Domestic outlook weak as repo rate remains unchanged

The Monetary Policy Committee's says it was mindful of the anaemic state of the economy when deciding to leave rates unchanged. (David Harrison)

The Monetary Policy Committee's says it was mindful of the anaemic state of the economy when deciding to leave rates unchanged. (David Harrison)

President Jacob Zuma said that an announcement on a new reserve governor could be expected, as the five year tenure of present South African Reserve Bank (SARB) governor Gill Marcus comes to and end this November. 

As her last task she announced a Monetary Policy Committee (MPC) decision to leave interest rates in line with recent the weak economic activity the economy.  Marcus, who will have completed her five year term, announced on Thursday that she will not be serving a second term.  

In explaining the MPC decision to leave rates unchanged at 5.75% Marcus said that while inflation is the primary focus of the committee, the “MPC was also mindful of the anaemic state of the domestic economy, rising unemployment and the downside risk to its growth forecast”. 

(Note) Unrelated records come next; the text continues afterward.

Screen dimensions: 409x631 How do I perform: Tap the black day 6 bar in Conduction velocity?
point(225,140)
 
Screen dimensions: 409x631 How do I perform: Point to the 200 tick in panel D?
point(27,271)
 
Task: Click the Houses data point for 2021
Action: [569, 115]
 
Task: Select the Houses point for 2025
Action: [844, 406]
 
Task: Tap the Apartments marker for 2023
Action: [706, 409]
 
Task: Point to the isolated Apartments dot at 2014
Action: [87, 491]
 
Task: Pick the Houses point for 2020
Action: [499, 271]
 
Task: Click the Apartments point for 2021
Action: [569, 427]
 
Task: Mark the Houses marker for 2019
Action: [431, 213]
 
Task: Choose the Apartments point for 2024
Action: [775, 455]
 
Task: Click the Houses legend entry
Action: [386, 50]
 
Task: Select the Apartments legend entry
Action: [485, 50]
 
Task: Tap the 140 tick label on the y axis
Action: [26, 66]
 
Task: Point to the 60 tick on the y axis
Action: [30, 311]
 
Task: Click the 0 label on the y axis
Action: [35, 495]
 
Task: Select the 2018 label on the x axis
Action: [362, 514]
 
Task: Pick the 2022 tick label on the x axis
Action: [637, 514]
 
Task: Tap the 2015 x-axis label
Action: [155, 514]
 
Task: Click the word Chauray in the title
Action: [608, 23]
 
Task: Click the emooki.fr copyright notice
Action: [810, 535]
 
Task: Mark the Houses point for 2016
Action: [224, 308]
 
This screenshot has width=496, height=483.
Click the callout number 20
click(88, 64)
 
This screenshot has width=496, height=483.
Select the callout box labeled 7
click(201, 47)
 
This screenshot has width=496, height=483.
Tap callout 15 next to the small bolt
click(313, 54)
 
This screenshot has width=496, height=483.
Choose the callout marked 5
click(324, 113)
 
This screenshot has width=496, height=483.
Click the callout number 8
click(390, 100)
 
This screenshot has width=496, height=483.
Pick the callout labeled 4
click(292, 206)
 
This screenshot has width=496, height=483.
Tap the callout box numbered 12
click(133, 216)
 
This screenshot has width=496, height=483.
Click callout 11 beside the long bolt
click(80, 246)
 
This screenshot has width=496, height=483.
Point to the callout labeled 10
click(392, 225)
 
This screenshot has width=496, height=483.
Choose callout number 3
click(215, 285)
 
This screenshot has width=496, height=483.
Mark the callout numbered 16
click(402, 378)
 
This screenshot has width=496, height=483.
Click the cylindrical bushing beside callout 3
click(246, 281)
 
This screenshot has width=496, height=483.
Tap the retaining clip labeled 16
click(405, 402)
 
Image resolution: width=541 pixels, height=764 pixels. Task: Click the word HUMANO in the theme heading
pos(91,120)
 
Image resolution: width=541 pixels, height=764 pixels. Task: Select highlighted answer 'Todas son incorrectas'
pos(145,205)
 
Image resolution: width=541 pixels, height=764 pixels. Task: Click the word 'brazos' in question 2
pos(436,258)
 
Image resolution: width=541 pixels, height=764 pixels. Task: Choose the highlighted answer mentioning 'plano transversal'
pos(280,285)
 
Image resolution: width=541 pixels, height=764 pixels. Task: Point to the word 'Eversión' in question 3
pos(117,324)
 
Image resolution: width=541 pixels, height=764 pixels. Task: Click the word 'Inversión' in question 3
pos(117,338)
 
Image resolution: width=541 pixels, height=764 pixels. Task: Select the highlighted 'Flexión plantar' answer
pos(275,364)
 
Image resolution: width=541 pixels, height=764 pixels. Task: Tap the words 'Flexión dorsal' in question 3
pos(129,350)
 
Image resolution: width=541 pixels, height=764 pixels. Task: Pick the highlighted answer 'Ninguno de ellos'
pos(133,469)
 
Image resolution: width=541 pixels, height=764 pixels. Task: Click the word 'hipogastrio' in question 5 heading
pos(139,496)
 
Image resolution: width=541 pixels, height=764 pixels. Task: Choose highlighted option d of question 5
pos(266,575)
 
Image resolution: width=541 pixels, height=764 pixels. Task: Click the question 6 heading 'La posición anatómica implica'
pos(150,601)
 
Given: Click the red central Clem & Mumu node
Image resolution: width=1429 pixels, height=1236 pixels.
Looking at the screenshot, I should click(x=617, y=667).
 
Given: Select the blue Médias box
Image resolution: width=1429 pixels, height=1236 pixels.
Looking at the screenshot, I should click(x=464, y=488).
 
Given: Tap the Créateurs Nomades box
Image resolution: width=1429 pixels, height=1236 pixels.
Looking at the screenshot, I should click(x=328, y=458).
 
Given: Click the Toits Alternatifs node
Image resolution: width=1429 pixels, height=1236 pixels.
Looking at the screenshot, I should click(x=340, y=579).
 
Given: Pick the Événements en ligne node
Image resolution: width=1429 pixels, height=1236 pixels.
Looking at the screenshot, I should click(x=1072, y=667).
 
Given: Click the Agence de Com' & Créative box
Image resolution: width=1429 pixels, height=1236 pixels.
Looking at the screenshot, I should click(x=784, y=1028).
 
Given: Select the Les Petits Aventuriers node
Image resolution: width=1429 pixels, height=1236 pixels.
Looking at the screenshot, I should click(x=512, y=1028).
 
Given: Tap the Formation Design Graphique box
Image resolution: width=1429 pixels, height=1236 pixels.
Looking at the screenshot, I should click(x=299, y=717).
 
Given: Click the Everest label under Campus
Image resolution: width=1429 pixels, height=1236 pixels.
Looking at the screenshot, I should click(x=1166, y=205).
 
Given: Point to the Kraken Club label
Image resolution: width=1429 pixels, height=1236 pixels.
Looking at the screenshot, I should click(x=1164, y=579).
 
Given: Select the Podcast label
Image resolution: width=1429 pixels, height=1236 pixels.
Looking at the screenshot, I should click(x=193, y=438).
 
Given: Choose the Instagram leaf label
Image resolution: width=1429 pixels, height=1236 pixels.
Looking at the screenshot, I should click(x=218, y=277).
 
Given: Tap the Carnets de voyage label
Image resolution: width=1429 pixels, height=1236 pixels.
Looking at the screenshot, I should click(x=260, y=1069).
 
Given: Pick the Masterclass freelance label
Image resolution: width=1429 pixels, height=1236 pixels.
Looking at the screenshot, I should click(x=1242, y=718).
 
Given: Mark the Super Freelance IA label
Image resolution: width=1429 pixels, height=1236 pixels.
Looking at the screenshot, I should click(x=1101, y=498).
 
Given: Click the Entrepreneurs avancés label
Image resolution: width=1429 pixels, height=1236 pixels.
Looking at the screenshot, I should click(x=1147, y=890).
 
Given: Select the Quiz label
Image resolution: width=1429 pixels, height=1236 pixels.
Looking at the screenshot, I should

Many economists believe that this MPC decision was very dependent on present economic circumstances, but that hikes are likely in the future.  She pointed out that domestic expenditure had deteriorated, “particularly private sector fixed capital formation”, which when seen with “continued moderation in household consumption expenditure” pointed to a lack of demand pressures in the economy. 

“The MPC is still of the view that interest rates will have to normalise over time,” she said.  “However, given the slightly improved inflation outlook notwithstanding the upside risks, the stable inflation expectations and the downside risks to the weak growth outlook, the MPC has decided that the repurchase rate will remain unchanged at 5.75% per annum.” There has been a 75 basis point increase this year so far. 

President Zuma thanked  the outgoing governor on Thursday for “steering the bank during difficult periods of global economic and financial recession and ensuring the achievement and maintenance of stability”.  

Sizwe Nxedlana, Chief Economist at FNB warns that rate hikes can be expected in the fuure.  “The SARB remains in a stagflationary bind with growth in the economy weak and inflation above target,” he said.  

“Whilst the SARB opted to leave rates unchanged at today’s meeting, we remain of the view that a gradual normalisation of interest rates will continue during 2015 and 2016.  

“The timing of rate hikes will be dependent on domestic growth considerations and the timing of rate normalisation in the US. Clients are advised to plan for higher interest rates over the medium term and to use the current low rate environment to pay down debt.”